_Supplied entries:_
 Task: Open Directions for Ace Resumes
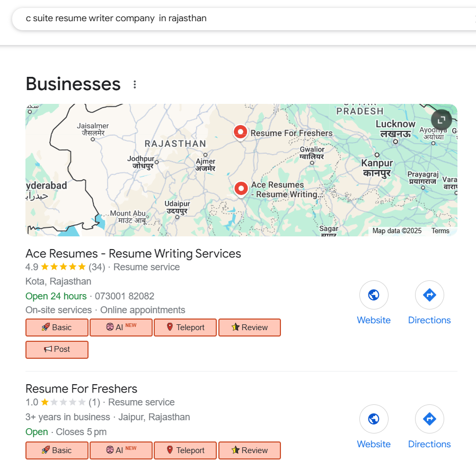coord(429,295)
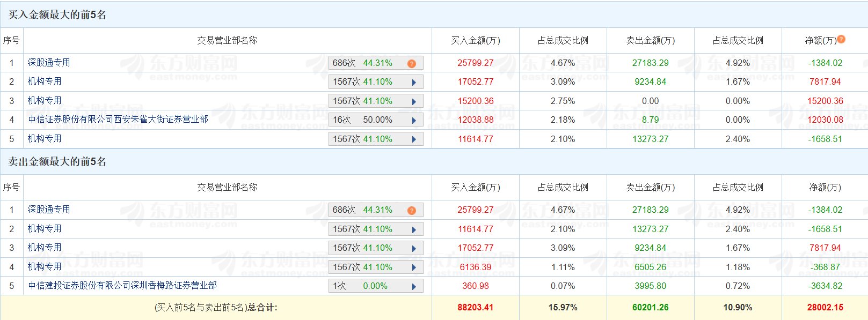Click blue arrow in sell table row 2 机构专用
Screen dimensions: 868x320
(x=414, y=230)
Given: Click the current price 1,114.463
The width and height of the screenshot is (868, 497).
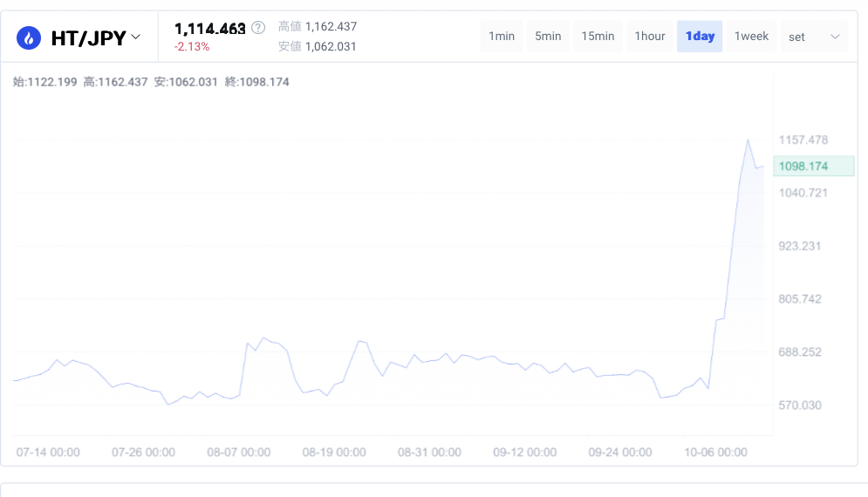Looking at the screenshot, I should coord(210,29).
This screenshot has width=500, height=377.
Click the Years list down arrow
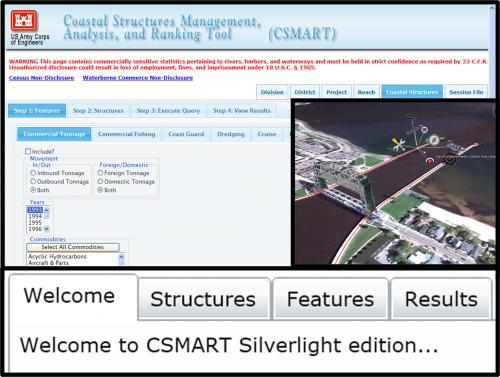[x=47, y=229]
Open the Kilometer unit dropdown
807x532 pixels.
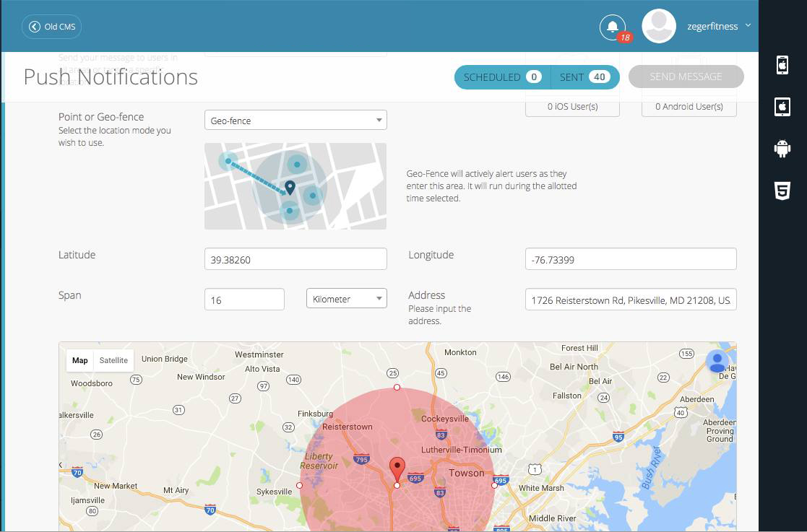(x=346, y=299)
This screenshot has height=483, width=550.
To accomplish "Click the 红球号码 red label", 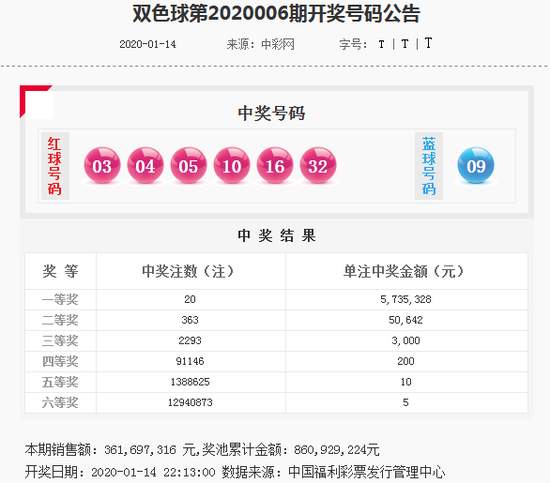I will pyautogui.click(x=55, y=166).
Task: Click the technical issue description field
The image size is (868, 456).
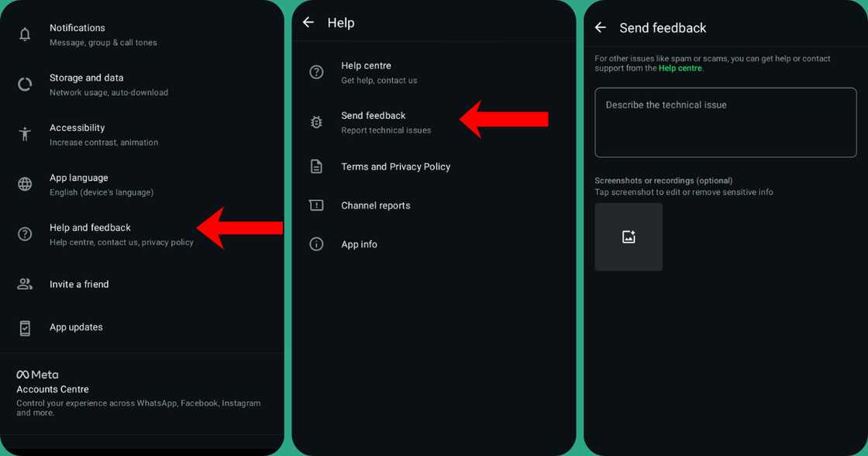Action: click(x=725, y=122)
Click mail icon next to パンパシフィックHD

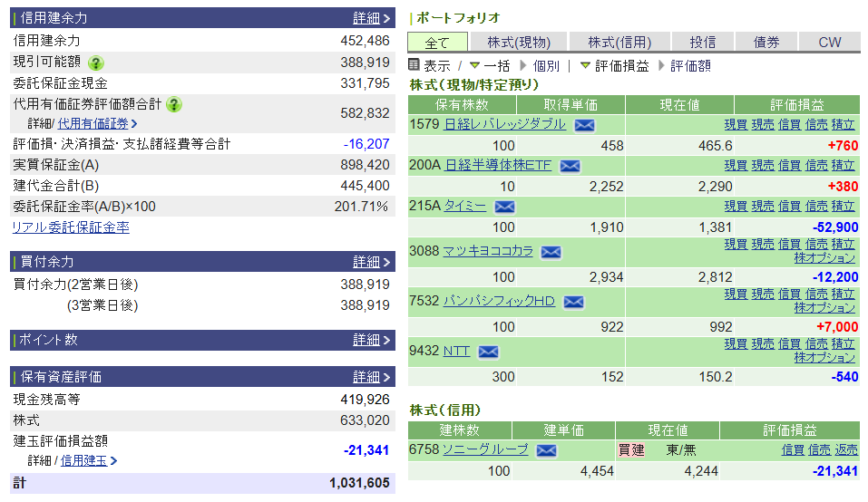(x=573, y=302)
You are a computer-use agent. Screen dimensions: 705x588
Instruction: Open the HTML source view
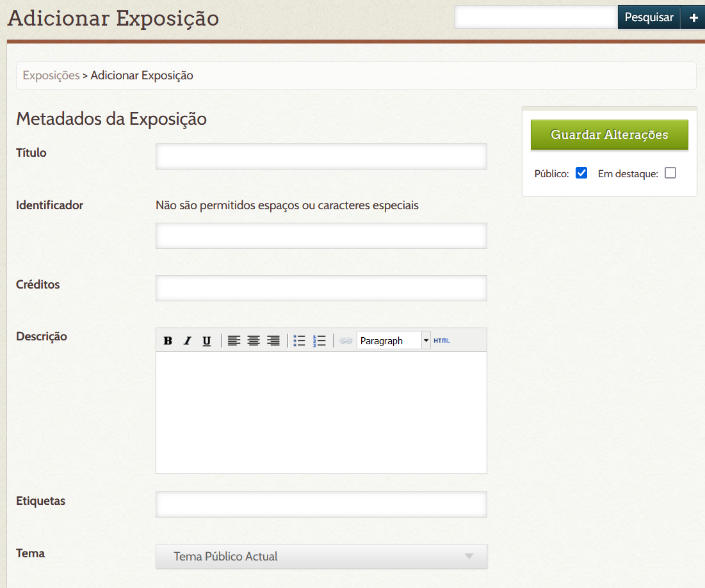tap(442, 340)
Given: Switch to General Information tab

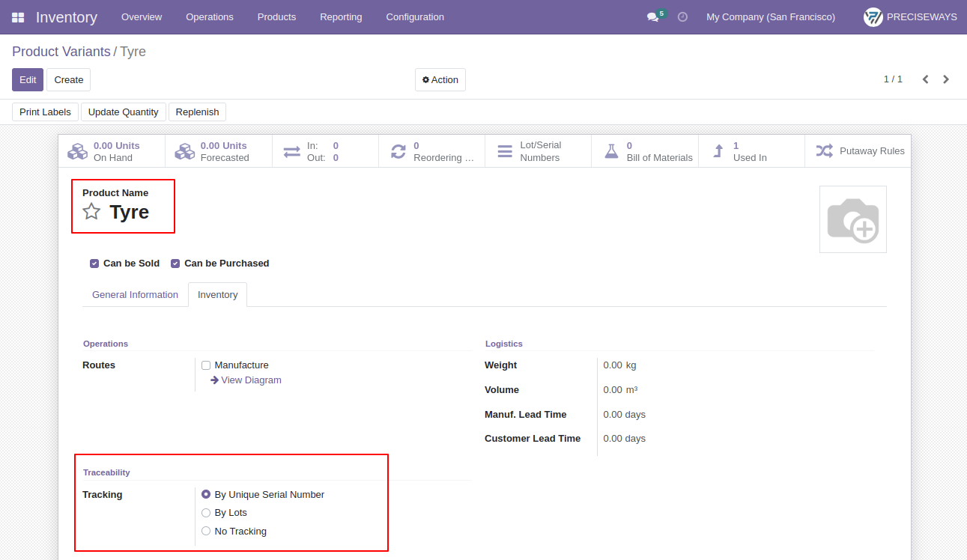Looking at the screenshot, I should pyautogui.click(x=135, y=295).
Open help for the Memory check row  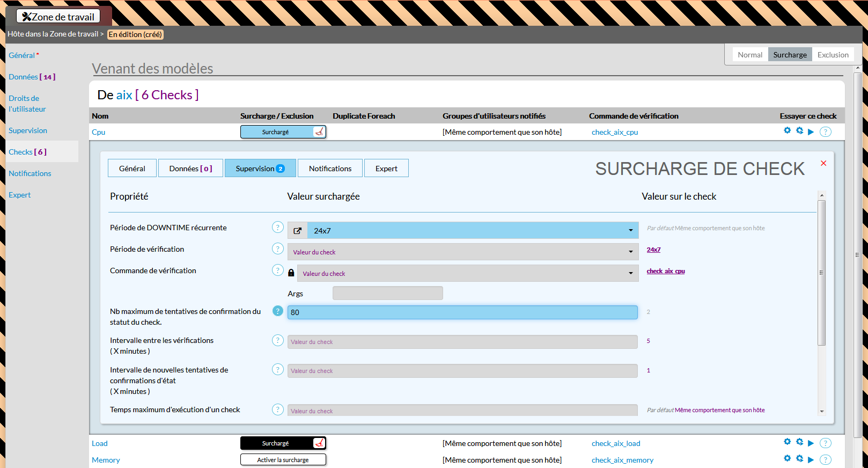[x=826, y=459]
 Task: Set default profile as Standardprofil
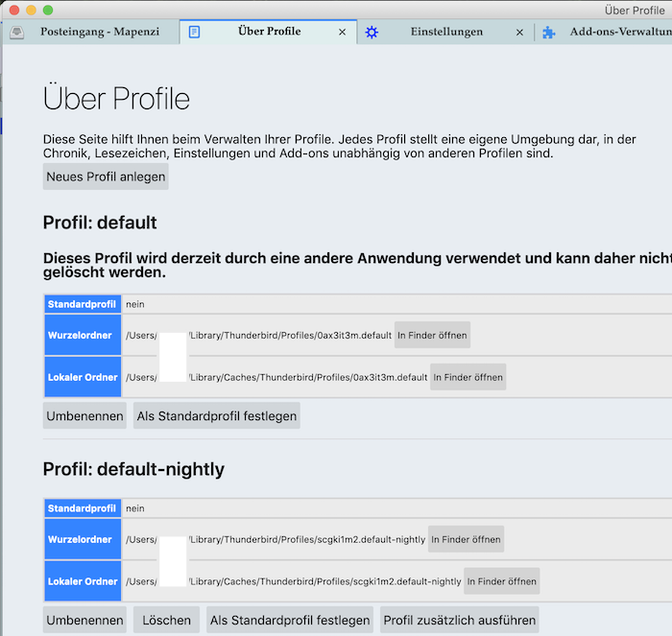click(x=216, y=415)
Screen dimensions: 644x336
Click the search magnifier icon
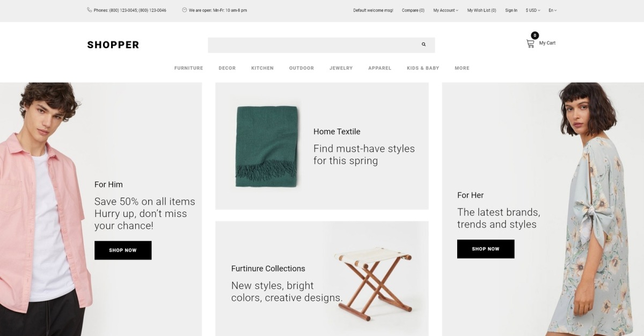point(423,44)
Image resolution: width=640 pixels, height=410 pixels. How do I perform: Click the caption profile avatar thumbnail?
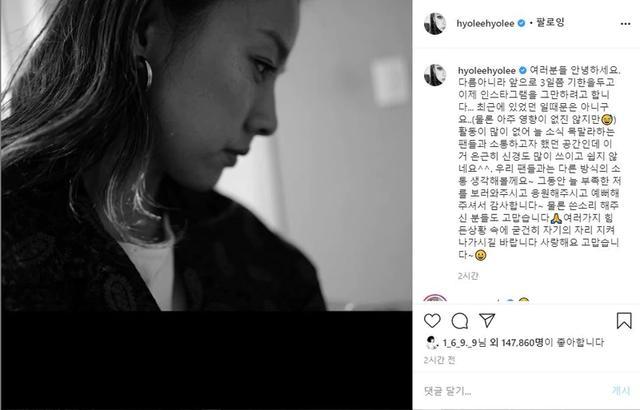(x=435, y=75)
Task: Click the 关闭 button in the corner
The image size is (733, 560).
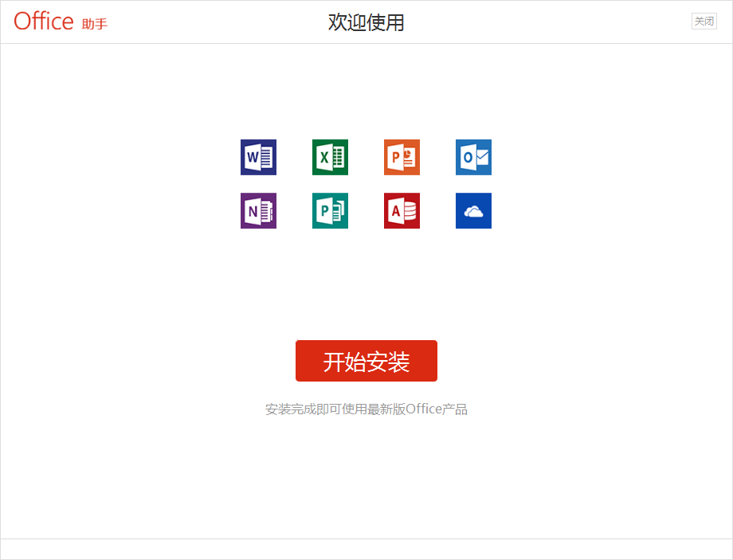Action: (x=704, y=21)
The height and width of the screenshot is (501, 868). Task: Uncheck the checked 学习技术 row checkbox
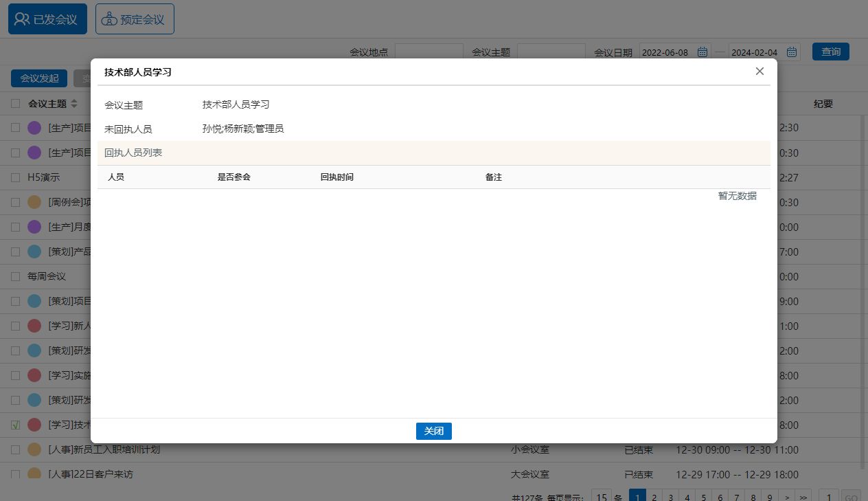pos(15,425)
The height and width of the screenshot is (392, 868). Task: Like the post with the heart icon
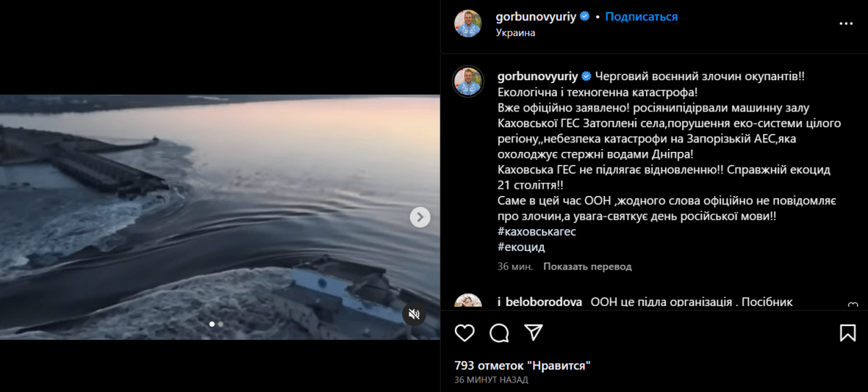[464, 333]
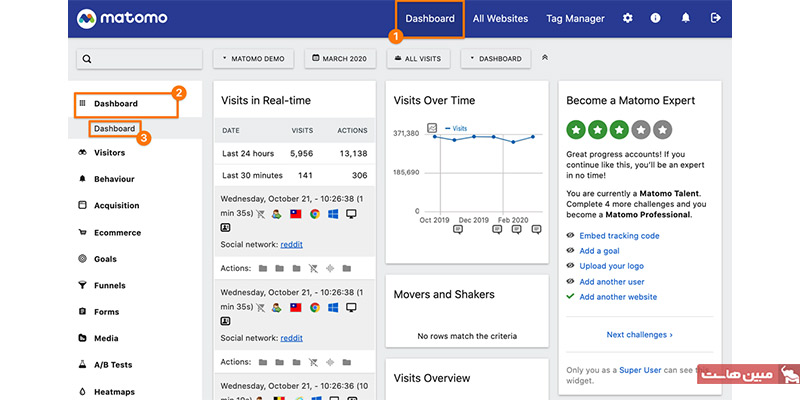Expand the ALL VISITS segment selector

point(417,59)
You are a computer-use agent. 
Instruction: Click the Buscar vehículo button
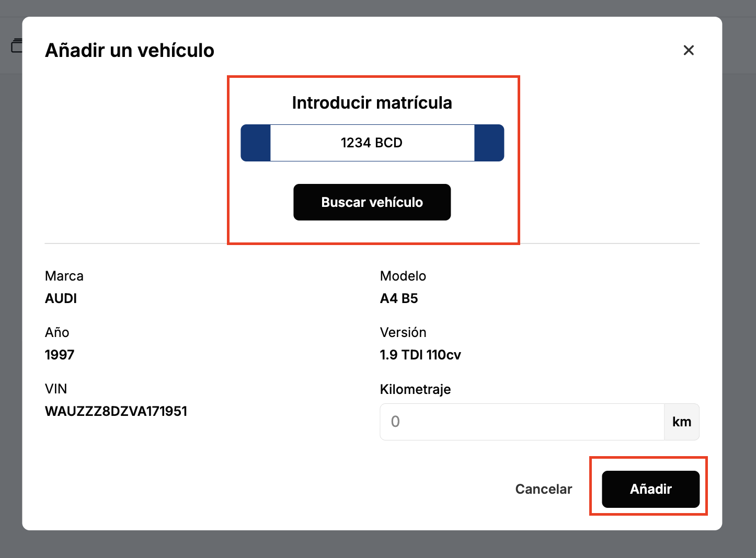[x=372, y=202]
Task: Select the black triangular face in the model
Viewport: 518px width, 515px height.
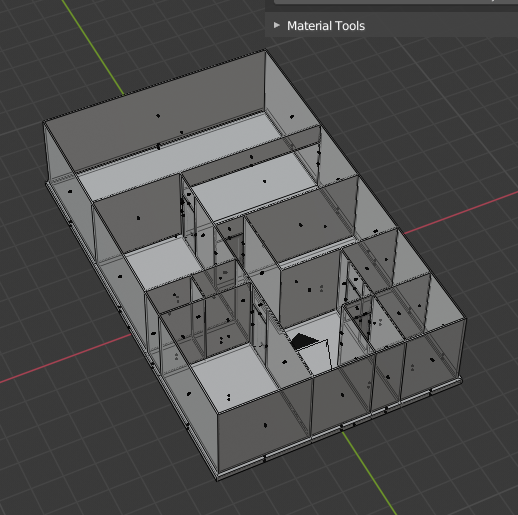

_Your assignment:_ Return all lines from the material that contain "This".

_Reply to the exercise:_
This screenshot has width=500, height=377.
This screenshot has height=483, width=550.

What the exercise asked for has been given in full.